Cabaniss Johnston and K. E. Cooper, all of Birmingham, for appellee.
The parties to an action and the persons in privity with them cannot collaterally attack or impeach a judgment for fraud; and any attack must be regarded as collateral which is made in any proceeding which is not instituted for the express purpose of annulling, correcting, or modifying a judgment or decree. Freeman on Judgments (4th Ed.) § 336; 15 R.C.L. 855; Logan v. Central I. C. Co., 139 Ala. 548, 36 So. 729; Douglas v. Bishop, 201 Ala. 226, 77 So. 752. A suit seeking damages for deceit or fraud in obtaining a former judgment or decree constitutes a collateral attack on such judgment or decree and cannot be maintained. 34 C.J. 524; 15 R.C.L. 856; Freeman on Judgments (4th Ed.) § 289; Hall v. Hall, 91 Conn. 514, 100 A. 441; Purdy v. Winters' Estate, 79 Or. 614, 156 P. 285; Dunlap v. Glidden, 31 Me. 435, 52 Am.Dec. 625; Shultz v. Shultz, 136 Ind. 323, 36 N.E. 126, 43 Am.St.Rep. 320; Woollums v. Fowler, 207 Ky. 532, 269 S.W. 721; White v. Merritt, 7 N.Y. 352, 57 Am.Dec. 527.
The appeal is by the plaintiff from a judgment of nonsuit, authorized by section 6431 of the Code, to reverse adverse rulings on the defendant's demurrer to counts 4, 5, A, B, C, D, and E of the complaint, and embodied in the record in what is designated as a bill of exceptions, which shows nothing more than the rulings on the demurrer.

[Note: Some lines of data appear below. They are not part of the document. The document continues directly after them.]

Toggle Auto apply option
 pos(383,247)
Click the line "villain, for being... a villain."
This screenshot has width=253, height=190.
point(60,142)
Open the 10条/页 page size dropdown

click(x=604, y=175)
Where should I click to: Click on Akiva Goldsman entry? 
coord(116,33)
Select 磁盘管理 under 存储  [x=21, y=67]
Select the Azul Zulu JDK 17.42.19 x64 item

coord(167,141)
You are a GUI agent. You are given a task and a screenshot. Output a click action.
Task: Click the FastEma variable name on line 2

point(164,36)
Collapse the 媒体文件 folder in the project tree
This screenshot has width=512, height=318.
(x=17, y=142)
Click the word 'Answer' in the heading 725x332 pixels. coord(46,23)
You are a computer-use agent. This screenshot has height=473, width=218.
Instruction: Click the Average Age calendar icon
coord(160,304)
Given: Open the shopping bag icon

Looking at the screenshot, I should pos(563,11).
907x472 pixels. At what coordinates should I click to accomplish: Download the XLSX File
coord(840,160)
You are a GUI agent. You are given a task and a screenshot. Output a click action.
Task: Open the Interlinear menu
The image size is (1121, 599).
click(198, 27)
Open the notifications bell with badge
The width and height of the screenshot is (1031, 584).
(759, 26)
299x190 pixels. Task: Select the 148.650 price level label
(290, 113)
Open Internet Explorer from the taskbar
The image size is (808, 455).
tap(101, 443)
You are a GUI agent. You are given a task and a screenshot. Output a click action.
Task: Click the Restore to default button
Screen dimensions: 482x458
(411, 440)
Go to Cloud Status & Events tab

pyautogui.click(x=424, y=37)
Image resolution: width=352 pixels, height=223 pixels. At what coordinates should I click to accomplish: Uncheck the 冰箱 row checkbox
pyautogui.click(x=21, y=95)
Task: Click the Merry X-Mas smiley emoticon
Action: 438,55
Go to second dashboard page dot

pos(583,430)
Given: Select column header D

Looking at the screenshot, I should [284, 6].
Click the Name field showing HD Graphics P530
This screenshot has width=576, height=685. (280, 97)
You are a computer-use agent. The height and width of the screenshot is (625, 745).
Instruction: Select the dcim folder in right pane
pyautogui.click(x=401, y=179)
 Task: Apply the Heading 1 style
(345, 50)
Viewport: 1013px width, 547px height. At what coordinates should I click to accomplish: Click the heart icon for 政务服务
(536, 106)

The statute above cited, where the nonsuit is superinduced by adverse rulings on demurrer to pleadings, authorizes an appeal and review on the record proper, and in such case a bill of exceptions serves no purpose except to incumber the record. Herrmann v. Mobile County, 202 Ala. 274, 80 So. 112; Bush v. Russell, 180 Ala. 590, 61 So. 373; Berlin Machine Works v. Ewart Lumber Co., 184 Ala. 272, 63 So. 567; Russell v. Garrett, 208 Ala. 92, 93 So. 711; Singer Sewing Machine Co. v. Henderson, 1 Ala. App. 483, 56 So. 108.
The plaintiff, before the ruling of the court was invoked, withdrew all counts of the complaint except those mentioned above, and the defendant withdrew all grounds of demurrer except grounds taking the following points: That the said counts do not state a cause of action; that the decree of the circuit court referred to in the complaint is res adjudicata of the matters complained of; that this suit is a collateral attack on said decree; that the facts alleged show that the plaintiff consented to the decree and is estopped thereby; and that the alleged advice by the defendant to the plaintiff was not an actionable wrong, but was the mere innocent expression of an opinion.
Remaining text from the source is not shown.